:: EXERCISE DESCRIPTION ::
In the listing that follows, the range to quote begins at the line that has "The image size is (1192, 636)." and ends after the line that has "Open the 字符颜色 dropdown"; quote it verbatim and add nothing.
(DATA EXTRACT)
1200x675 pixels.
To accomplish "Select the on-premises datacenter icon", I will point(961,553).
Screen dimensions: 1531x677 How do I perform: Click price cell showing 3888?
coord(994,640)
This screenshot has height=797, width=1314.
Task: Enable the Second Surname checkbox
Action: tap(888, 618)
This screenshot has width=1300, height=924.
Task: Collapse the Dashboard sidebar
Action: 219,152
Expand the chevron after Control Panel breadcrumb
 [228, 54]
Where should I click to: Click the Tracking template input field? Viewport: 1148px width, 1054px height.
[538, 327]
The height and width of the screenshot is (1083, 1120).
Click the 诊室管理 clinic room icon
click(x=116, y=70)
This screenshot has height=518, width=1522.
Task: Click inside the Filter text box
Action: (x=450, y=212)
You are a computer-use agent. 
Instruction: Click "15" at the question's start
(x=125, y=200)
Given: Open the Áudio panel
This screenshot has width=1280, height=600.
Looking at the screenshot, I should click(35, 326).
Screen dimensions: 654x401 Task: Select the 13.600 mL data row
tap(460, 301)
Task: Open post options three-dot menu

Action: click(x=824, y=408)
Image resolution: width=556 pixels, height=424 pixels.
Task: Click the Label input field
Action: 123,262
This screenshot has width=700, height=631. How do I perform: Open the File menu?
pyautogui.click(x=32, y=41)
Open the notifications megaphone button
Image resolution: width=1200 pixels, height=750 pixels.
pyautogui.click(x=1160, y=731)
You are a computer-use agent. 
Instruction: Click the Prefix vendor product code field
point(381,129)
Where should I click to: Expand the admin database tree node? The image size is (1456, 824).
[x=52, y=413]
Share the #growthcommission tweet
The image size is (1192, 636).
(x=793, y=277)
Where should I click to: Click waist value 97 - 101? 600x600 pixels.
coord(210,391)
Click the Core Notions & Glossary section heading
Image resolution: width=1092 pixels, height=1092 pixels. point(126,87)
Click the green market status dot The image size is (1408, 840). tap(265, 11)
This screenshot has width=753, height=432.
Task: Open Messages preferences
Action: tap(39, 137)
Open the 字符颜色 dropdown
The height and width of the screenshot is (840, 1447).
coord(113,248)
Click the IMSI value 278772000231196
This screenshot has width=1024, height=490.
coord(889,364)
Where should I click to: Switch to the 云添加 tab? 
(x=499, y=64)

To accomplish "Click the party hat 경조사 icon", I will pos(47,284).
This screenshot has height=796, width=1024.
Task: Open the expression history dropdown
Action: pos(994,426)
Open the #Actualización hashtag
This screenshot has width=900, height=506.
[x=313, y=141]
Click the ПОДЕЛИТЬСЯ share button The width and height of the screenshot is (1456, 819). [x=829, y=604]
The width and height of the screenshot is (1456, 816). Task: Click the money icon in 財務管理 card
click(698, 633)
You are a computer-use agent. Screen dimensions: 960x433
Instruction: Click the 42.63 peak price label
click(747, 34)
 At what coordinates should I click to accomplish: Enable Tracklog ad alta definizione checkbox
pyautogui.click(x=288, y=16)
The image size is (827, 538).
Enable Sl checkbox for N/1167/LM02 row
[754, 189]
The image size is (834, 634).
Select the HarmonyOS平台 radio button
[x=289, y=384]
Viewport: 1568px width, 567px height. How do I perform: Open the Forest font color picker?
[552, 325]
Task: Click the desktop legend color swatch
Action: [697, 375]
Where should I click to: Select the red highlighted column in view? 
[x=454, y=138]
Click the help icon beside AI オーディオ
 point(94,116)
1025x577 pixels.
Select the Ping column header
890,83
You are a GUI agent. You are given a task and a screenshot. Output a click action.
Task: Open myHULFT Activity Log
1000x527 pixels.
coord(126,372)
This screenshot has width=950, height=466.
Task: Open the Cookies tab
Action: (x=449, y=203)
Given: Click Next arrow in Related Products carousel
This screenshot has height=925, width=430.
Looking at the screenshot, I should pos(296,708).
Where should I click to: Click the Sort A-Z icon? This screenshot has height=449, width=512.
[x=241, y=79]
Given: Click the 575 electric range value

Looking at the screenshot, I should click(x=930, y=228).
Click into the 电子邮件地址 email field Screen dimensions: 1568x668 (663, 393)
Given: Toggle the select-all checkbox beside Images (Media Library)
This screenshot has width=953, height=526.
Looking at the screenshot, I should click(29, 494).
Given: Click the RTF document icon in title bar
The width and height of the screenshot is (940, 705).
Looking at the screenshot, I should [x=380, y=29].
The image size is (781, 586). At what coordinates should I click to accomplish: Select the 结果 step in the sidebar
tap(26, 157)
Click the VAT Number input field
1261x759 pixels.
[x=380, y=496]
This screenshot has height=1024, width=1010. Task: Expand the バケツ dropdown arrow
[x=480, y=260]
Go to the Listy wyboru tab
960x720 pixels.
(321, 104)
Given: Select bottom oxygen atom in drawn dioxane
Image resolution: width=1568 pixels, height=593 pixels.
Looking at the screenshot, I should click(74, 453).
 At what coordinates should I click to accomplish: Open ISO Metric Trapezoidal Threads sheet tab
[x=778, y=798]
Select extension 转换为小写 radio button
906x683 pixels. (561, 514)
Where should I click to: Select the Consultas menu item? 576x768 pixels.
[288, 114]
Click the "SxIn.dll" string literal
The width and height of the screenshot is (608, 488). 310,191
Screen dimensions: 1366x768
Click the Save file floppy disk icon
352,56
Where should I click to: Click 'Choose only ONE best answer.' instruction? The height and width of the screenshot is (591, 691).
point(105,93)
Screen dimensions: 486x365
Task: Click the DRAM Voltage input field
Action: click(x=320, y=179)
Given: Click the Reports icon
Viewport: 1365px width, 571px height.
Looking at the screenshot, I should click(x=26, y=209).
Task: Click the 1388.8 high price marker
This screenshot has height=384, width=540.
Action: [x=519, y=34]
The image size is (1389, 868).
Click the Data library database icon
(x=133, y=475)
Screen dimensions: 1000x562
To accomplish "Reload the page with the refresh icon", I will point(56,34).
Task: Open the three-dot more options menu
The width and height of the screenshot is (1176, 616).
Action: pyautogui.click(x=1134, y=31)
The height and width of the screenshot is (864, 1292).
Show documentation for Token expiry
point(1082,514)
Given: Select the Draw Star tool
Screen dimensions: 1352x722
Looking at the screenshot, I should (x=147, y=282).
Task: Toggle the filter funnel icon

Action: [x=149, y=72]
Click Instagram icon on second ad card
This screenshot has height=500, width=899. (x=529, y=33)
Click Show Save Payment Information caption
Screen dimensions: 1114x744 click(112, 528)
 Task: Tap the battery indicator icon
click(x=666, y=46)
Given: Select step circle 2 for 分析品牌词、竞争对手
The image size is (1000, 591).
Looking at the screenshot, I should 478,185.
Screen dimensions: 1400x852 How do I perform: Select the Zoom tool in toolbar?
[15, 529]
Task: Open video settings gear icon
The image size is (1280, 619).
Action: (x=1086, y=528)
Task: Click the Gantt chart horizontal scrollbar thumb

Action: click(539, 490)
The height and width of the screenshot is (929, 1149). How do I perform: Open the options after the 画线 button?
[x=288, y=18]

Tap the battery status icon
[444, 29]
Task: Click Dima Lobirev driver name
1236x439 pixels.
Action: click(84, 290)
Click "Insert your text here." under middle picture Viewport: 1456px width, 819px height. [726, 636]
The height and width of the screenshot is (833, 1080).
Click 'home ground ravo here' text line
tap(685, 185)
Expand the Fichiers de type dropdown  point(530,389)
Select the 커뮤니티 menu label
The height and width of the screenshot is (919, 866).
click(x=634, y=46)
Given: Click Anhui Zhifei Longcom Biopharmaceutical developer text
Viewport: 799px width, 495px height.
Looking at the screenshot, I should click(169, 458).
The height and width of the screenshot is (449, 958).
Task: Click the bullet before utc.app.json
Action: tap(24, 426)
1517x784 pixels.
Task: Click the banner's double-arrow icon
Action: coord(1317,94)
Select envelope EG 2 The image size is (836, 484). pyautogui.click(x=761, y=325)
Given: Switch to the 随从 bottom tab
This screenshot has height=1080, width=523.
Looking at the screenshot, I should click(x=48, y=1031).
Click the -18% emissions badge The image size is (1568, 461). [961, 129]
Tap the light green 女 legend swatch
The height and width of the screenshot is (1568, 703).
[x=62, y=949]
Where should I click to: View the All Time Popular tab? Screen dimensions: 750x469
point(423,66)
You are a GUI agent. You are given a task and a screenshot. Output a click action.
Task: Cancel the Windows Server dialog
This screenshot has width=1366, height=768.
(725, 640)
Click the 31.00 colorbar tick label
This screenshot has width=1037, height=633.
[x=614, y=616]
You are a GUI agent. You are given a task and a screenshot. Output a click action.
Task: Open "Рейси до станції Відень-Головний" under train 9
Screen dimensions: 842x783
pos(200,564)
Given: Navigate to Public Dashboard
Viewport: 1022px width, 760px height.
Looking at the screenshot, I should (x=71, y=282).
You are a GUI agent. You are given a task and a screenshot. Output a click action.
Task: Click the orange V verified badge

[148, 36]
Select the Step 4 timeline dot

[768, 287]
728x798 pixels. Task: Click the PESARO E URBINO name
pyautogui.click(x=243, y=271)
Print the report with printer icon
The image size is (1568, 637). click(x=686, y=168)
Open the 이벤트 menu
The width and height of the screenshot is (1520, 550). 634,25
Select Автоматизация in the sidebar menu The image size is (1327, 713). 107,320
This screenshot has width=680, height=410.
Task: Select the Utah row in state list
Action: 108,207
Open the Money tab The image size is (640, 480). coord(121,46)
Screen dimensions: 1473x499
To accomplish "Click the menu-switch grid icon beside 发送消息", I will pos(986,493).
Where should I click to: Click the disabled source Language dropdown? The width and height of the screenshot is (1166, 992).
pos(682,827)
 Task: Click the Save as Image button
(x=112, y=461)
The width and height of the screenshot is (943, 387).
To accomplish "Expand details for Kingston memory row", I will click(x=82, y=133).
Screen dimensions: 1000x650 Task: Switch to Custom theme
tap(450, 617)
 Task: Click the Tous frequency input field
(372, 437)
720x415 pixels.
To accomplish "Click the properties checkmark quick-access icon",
(End DATA EXTRACT)
:: THE COMPLETED TASK ::
The image size is (1192, 636).
(x=793, y=277)
Where should I click to: Click waist value 97 - 101? 600x600 pixels.
coord(210,391)
Click the Core Notions & Glossary section heading
Image resolution: width=1092 pixels, height=1092 pixels. point(126,87)
Click the green market status dot The image size is (1408, 840). tap(265, 11)
This screenshot has width=753, height=432.
Task: Open Messages preferences
Action: tap(39, 137)
Open the 字符颜色 dropdown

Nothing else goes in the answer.